Jack Black, in the DVD extras for School of Rock, had this to say in an interview:


This is a companion discussion topic for the original blog entry at: http://www.codinghorror.com/blog/2005/01/who-needs-talent-when-you-have-intensity.html

Take it one small step further:

Your application is not about YOU (the developer) it’s about THEM (the user).

It’s very difficult for us (developers) to think like them (users) so a lot of the time we’re left with stuff that’s between what we think is useful and what they think is worth a damn. Thankfully I don’t produce software to be in this position though I’m definately the end user on a number of “almost not worth our time/money we spent years ago” applications.

Good point, the student-teacher metaphor does extend fairly well to developer-user.

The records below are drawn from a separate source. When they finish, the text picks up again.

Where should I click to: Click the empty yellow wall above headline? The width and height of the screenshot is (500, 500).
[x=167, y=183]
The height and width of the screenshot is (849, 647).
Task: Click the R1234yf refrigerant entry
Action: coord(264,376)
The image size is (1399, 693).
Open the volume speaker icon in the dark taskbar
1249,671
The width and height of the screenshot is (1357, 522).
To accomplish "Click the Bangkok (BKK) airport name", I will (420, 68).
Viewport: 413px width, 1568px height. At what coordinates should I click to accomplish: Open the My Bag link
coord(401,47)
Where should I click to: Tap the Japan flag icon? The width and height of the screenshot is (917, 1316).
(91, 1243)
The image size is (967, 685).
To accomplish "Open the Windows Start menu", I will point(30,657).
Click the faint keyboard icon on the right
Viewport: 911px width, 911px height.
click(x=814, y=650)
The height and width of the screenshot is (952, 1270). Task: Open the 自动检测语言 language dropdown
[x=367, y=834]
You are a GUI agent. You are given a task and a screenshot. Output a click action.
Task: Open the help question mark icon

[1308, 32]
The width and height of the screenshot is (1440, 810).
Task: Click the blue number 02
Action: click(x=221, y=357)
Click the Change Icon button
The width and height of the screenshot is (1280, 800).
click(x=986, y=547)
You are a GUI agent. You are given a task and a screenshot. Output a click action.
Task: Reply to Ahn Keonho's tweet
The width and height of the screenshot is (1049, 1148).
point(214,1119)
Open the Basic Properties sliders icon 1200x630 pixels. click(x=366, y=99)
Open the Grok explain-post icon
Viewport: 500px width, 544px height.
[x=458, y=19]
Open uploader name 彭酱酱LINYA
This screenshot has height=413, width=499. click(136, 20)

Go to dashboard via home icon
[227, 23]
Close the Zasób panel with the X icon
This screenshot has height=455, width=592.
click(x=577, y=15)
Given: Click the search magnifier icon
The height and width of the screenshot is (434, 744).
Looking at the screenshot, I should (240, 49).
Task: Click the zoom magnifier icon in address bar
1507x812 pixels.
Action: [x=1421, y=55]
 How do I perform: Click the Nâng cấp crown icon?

What you absolutely have to have is a tight feedback loop between users and developers. In my experience, the more cloistered the developers are in an ivory tower, the worse the created product will be. There’s a direct (negative) correlation between developer isolation and software usability.

You really made up my day. I’m not a good programmer, atleast I have the intensity

Of course!

Why have people who know what they’re doing when a room full of intensely enthusiastic idiots can do it just as well.

Right?

Right??

I agree with this 21534543% Though, I also think that passion breeds talent.

You have gone from the easiest captcha ever to the hardest. Congrats. I failed a total of 4 times.

Does having intensity mean I should get back to work and stop reading this site?

I guess this applies only to certain things. You can’t obviously say this is true for pure math researchers or scientists. For certain things where talent doesn’t play too big a role, this is true. Otherwise, it totally is not.

And I have been mistaken all the way… It is all about quantity and not about quality…

I believe what Jeff is getting at here is that there are multiple ways to achieve quality. Obviosly the main way is through knowledge and experience. But another way is through intensity - a.k.a. passion. One is not a substitute for the other but can be added together to achieve a quality result whether playing guitar or writing software.

Since we’re commenting on old posts, I’d just like to point out that Kyle Gass (the other half of Tenacious D) is actually a very good guitarist, which is why Jack Black can get away with being mediocre.

It sounds cheesy, but attitude defines your existence.

I usually don’t comment but I have an urge to say that this post got me back on my hopes.
I felt frustrated from trying to get a work abroad, blaming myself for not having a bachelor degree or the means to get an interview. This post reminded me of my roots when I was still learning HTML and sweating blood to get recognition, earning R$250 per month.